§ **Given text**
----------------

# A Good Friday Wedding!!!???



## JLibourel (Jun 13, 2004)

I happened to overhear a co-worker yesterday evening talking about his upcoming wedding...which is taking place tomorrow night, in other words, on Good Friday!

I will admit I am not nearly so zealous and convinced a Christian as I once was, but this still strikes me as being in the worst bad taste imaginable! I assume from his name and general demeanor that the young man in question comes from a Christian background and is at least a "cultural Christian." I will say that, although I don't know the chap well, he seems like a pleasant and personable fellow. 

Even if he is indifferent to the impropriety of holding his wedding on the somber day when Christendom commemorates the death of Jesus, I should think that he would be putting many of his guests, at least some of whom must have Christian allegiances, on the spot. He mentioned having 150 guests. 

Or maybe Southern California has become so heathen that nobody will notice or care? (For example, I may be compelled to perform jury duty on Good Friday, alas.)

Your thoughts, gentlemen?


----------



## Laxplayer (Apr 26, 2006)

JLibourel said:


> I happened to overhear a co-worker yesterday evening talking about his upcoming wedding...which is taking place tomorrow night, in other words, on Good Friday!
> 
> I will admit I am not nearly so zealous and convinced a Christian as I once was, but this still strikes me as being in the worst bad taste imaginable! I assume from his name and general demeanor that the young man in question comes from a Christian background and is at least a "cultural Christian." I will say that, although I don't know the chap well, he seems like a pleasant and personable fellow.
> 
> ...


He must not be having a church service. I doubt many churches would allow a wedding to be held on Good Friday.


----------



## JLibourel (Jun 13, 2004)

Laxplayer said:


> He must not be having a church service. I doubt many churches would allow a wedding to be held on Good Friday.


No, it is not a church service.


----------



## Acct2000 (Sep 24, 2005)

Maybe he (and no one in his family) realizes the date.

Or maybe they just don't care. I suppose I'm glad it's their problem, not mine, and I'm also glad I didn't have to turn down the invitation.


----------



## Wayfarer (Mar 19, 2006)

They probably did schedule it without realizing the signifigance of the date. I wonder if they were able to obtain cheaper than normal hall rental rates. A pair of my good friends were married on a Friday 13th and they were able to book everything at 1/2 price as no one wanted to get married on that date!


----------



## JDC (Dec 2, 2006)

JLibourel said:


> Your thoughts, gentlemen?


If Jesus was standing next to you, what do you think his response would be? I believe he'd remind you of why he allowed himself to be nailed to a cross, and criticize you for putting worship of him ahead of a ceremony before God.

He gave his life as ransom for man's sin, not to force man to reschedule his marriage ceremonies.

"No messenger outranks the one who sent him."

"Why do you call me good? No one is good but the Father alone."

Etc.


----------



## crazyquik (Jun 8, 2005)

JLibourel said:


> (For example, I may be compelled to perform jury duty on Good Friday, alas.)

----------------

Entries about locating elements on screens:
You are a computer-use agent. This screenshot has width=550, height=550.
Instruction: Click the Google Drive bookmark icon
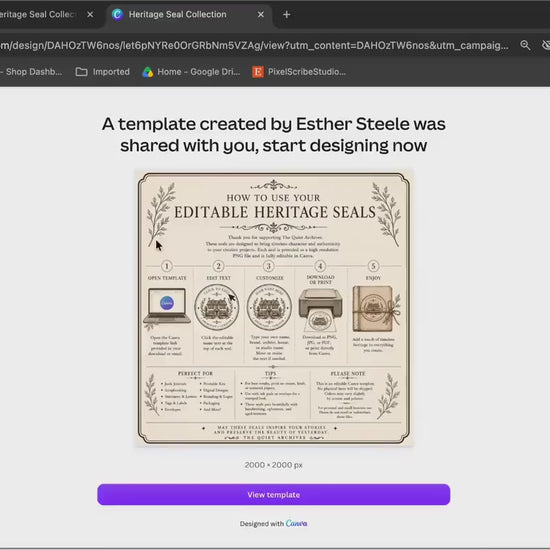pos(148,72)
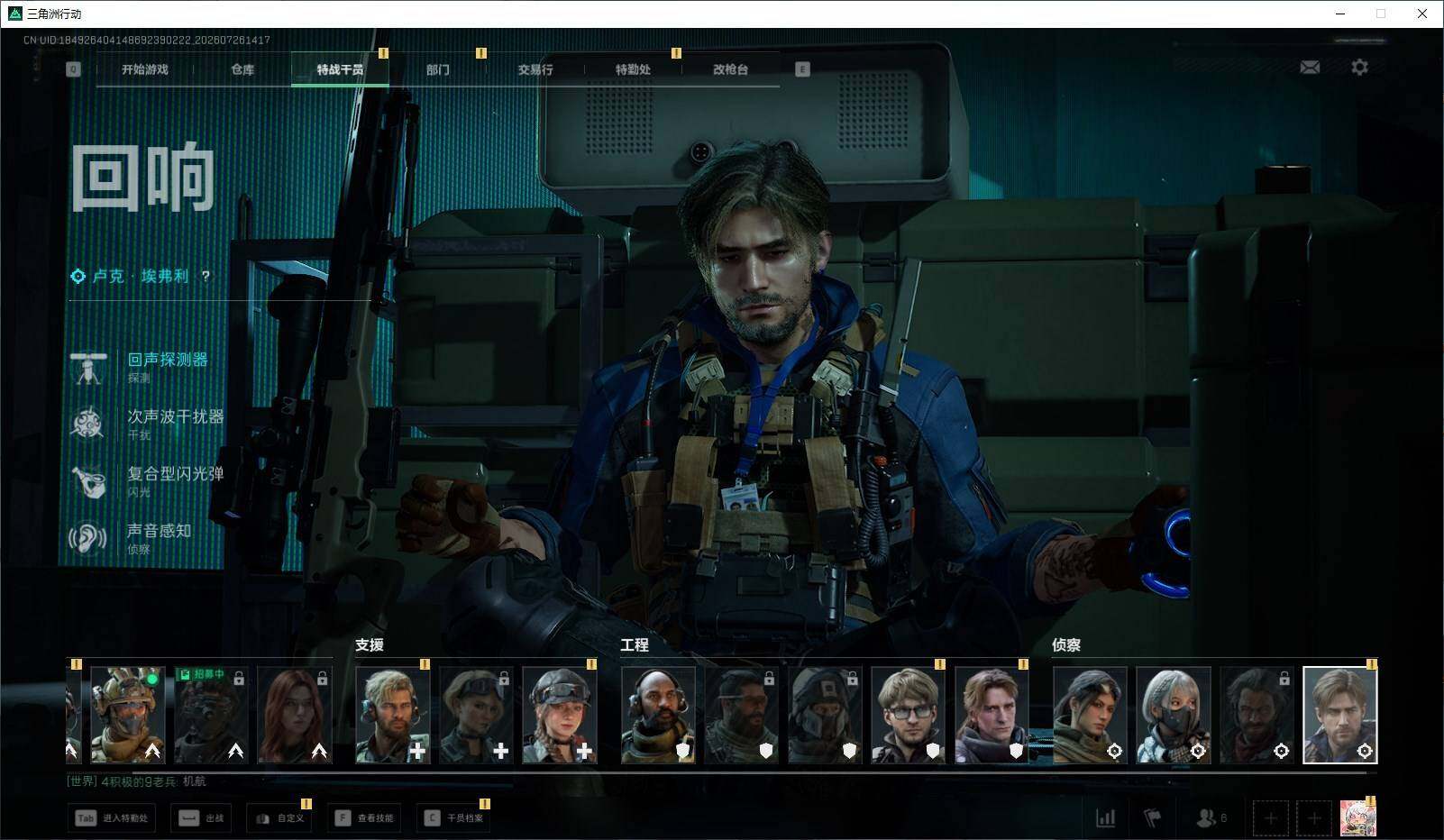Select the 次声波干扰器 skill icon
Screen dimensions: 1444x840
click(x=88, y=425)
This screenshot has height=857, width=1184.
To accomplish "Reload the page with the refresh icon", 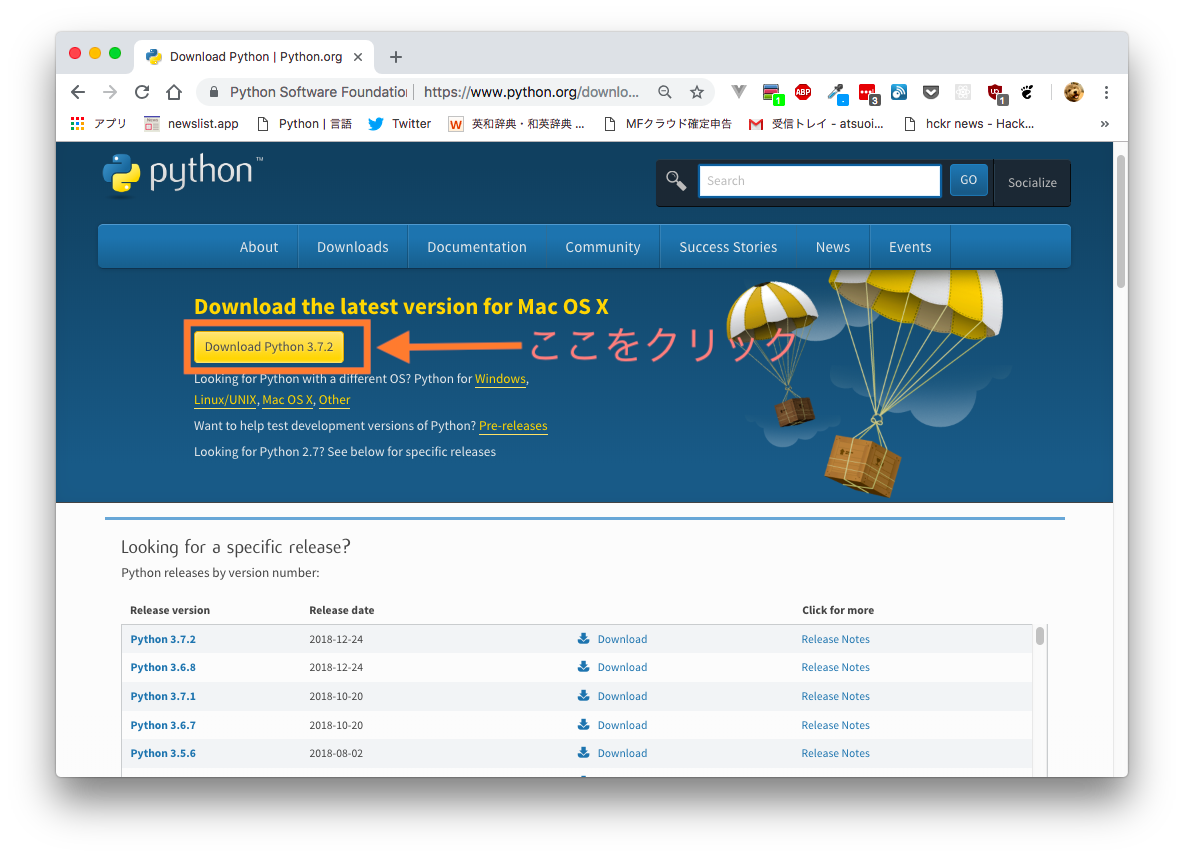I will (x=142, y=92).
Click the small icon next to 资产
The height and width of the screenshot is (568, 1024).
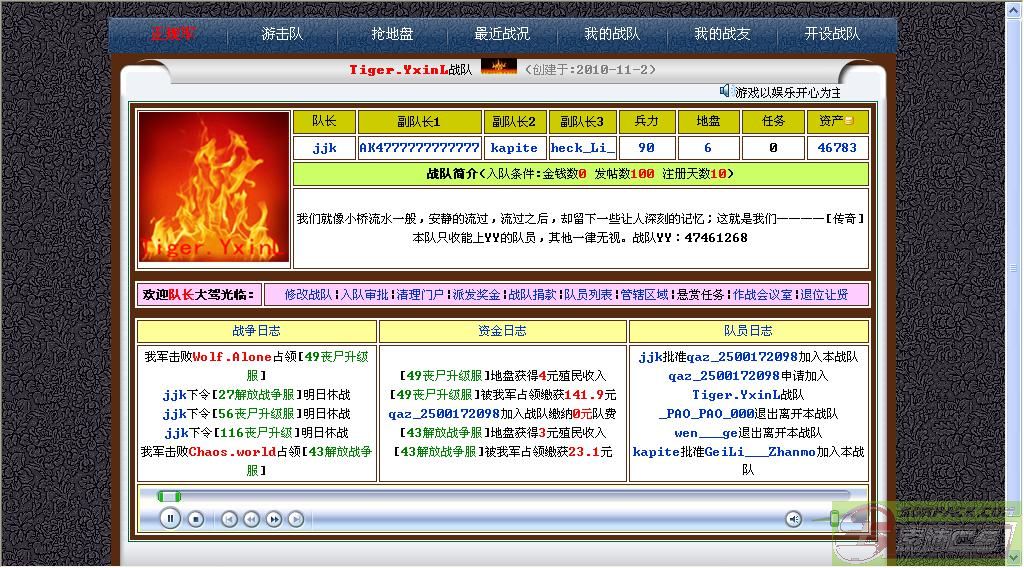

----------------

§ **Parts of the exercise**
A – In the forum thread, how many guests did the co-worker say he would have at his wedding?
B – Repeat the passage of the forum thread starting at "Even if he is" and ending at "having 150 guests.", changing "somber" to "solemn".
These entries are separate material and have no connection to the forum thread.

§ **Answers to each task**
A – He mentioned having 150 guests.

B –
Even if he is indifferent to the impropriety of holding his wedding on the solemn day when Christendom commemorates the death of Jesus, I should think that he would be putting many of his guests, at least some of whom must have Christian allegiances, on the spot. He mentioned having 150 guests.